Abasto de agua y promesas de campaña

Abasto de agua y promesas de campaña

Iván Restrepo

 

Con la facilidad con que un mago saca de su sombrero conejos y elefantes, doña Beatriz Paredes prometió resolver definitivamente el problema del abasto de agua si es elegida para gobernar la ciudad de México. Lo que no pudieron tantos gobiernos del Partido Revolucionario Institucional (PRI) y, desde 1997, los del Partido de la Revolución Democrática (PRD) la licenciada lo alcanzará en apenas seis años. En tiempos en que las instancias oficiales suelen invocar la ayuda del Altísimo para tener éxito en sus proyectos, veremos este milagro porque su gobierno será responsable, serio e institucional con las autoridades del gobierno federal; además, si el presidente es Enrique Peña, quien conoce la problemática del agua y las estrategias de coordinación metropolitana. En pocas palabras, la sobrexplotación del manto freático, el abasto desigual de líquido, la falta de medidas para retener el agua de lluvia en la cuenca, las acciones para evitar que se pierda casi una tercera parte de lo que se inyecta a la red de conducción, la carencia de plantas de tratamiento de las aguas provenientes de los hogares, se debe fundamentalmente a una mala relación de las autoridades citadinas con el gobierno federal. Con Peña Nieto presidente, todo se soluciona. Porque él si sabe de coordinación metropolitana, él si se lleva bien con el poder central, como lo comprueban los habitantes de Chalco, Ecatepec, Chimalhuacán y Valle Dorado, que padecen inundaciones en la época de lluvias y en la de secas.

La licenciada visitó Los Dinamos, en la delegación Contreras, donde escuchó la inconformidad de los lugareños por el proyecto de rescate del río Magdalena. Prometió hacer las cosas diferentes, como lo hará en la delegación vecina, Álvaro Obregón, donde rescatará las barrancas. La ocupación humana de dichos lugares (ambientalmente muy importantes pero muy frágiles) fue obra de los gobiernos del PRI. Y ya encarrerada, doña Beatriz ofreció regularizar todos los asentamientos ubicados en las colonias populares. Ella, confesó, sabe los problemas que enfrentan quienes habitan allí por haber vivido en uno, El Piojo, en Huamantla, Tlaxcala. En tiempos electorales idéntica promesa de regulación hacían los políticos de su partido cuando gobernaban la capital. Ello explica los daños ambientales ocasionados en muchas partes por el avance de la mancha de asfalto sobre áreas verdes, de recarga de los acuíferos; además, la proliferación de la industria de la invasión a cargo de líderes corruptos en complicidad con funcionarios.

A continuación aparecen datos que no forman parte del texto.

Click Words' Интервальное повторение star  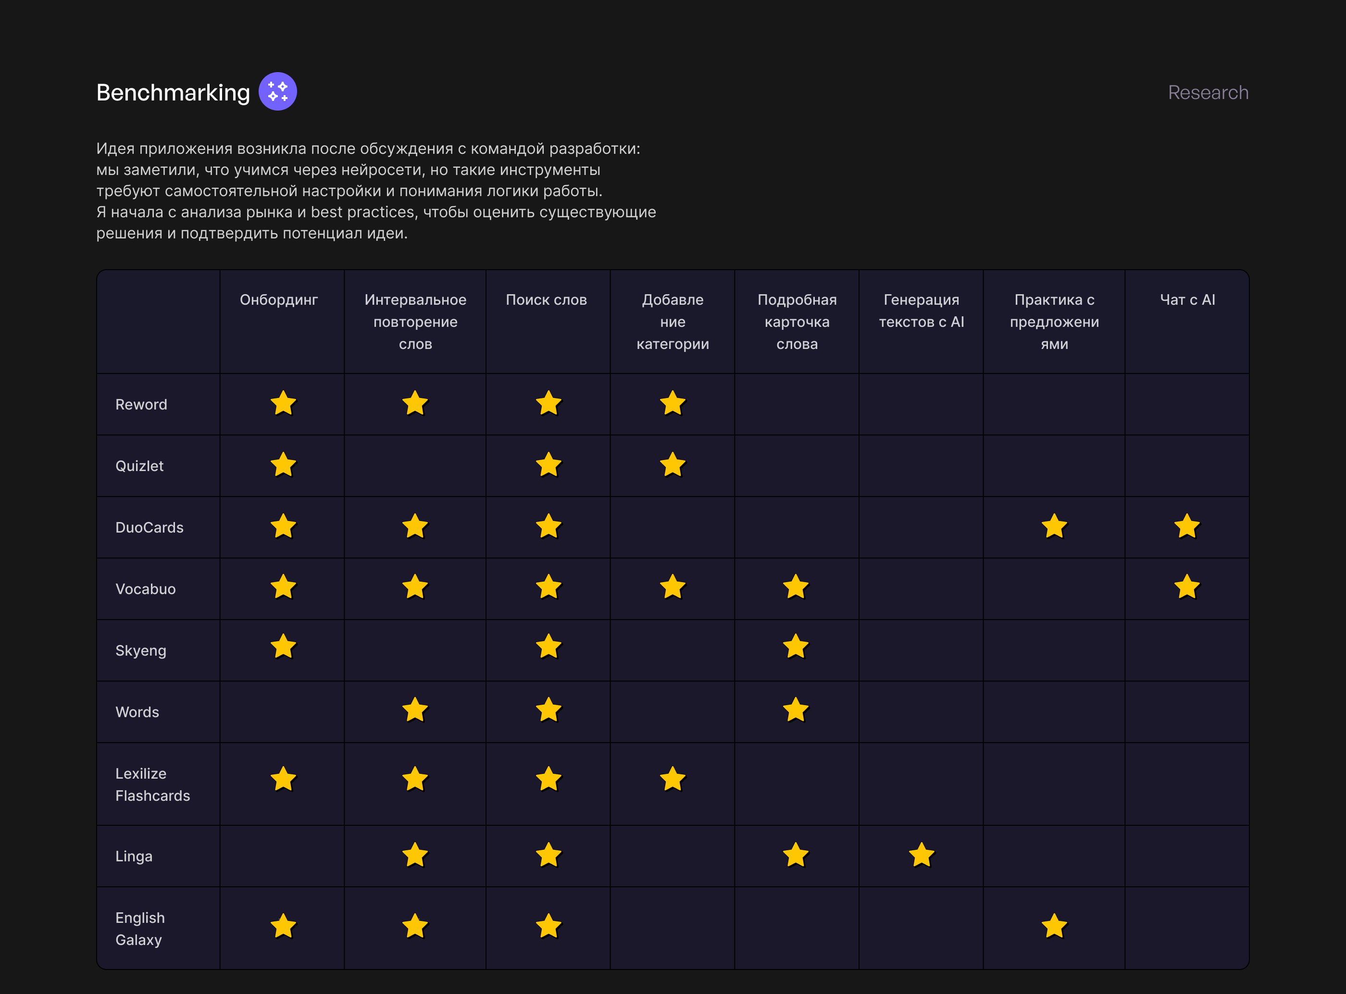tap(415, 710)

Seguramente como parte del anuncio de la licenciada para resolver el problema del agua en la capital, el PRI ofrece reducir el próximo sexenio de 59 a 35 metros cúbicos la extracción de agua del subsuelo. Pero no dice dónde obtendrá los 24 que ya no se extraerán del manto freático, máxime cuando hay delegaciones citadinas con grave escasez. Por ejemplo, Iztapalapa, donde el candidato del PRD ofreció regularizar el servicio con líquido de buena calidad y acabar con el tandeo actual. Del problema del agua poco nada dicen las plataformas del PAN y el Panal, quizás porque sus simpatizantes no padecen ese problema.

Los candidatos y las plataformas de gobierno que los acompañan mencionan igualmente como tareas prioritarias, abatir la contaminación, instaurar la planeación a escala metropolitana, regresar la salud ambiental a las barrancas y áreas de recarga de los acuíferos, no permitir ni un asentamiento más en dichas áreas, dar participación a la iniciativa privada en el manejo integral de la basura, reducir la contaminación que ocasiona el transporte y un sistema de vialidades que han convertido la ciudad en un estacionamiento. Esto último con base en programas que mejoren el parque público vehicular y desalienten el uso del automóvil.

En ocasiones anteriores, eso ofrecieron otros candidatos. Hoy, como ayer, ocultan cómo lograrlo, qué significará en términos económicos y sociales. Una propuesta novedosa es la del candidato del Panal: si es elegido habrá transparencia y rendición de cuentas en el rubro de la gestión ambiental del sector público. Quien llegue a gobernar la ciudad debe hacer realidad dicha propuesta. Si es que se lo permiten los intereses creados.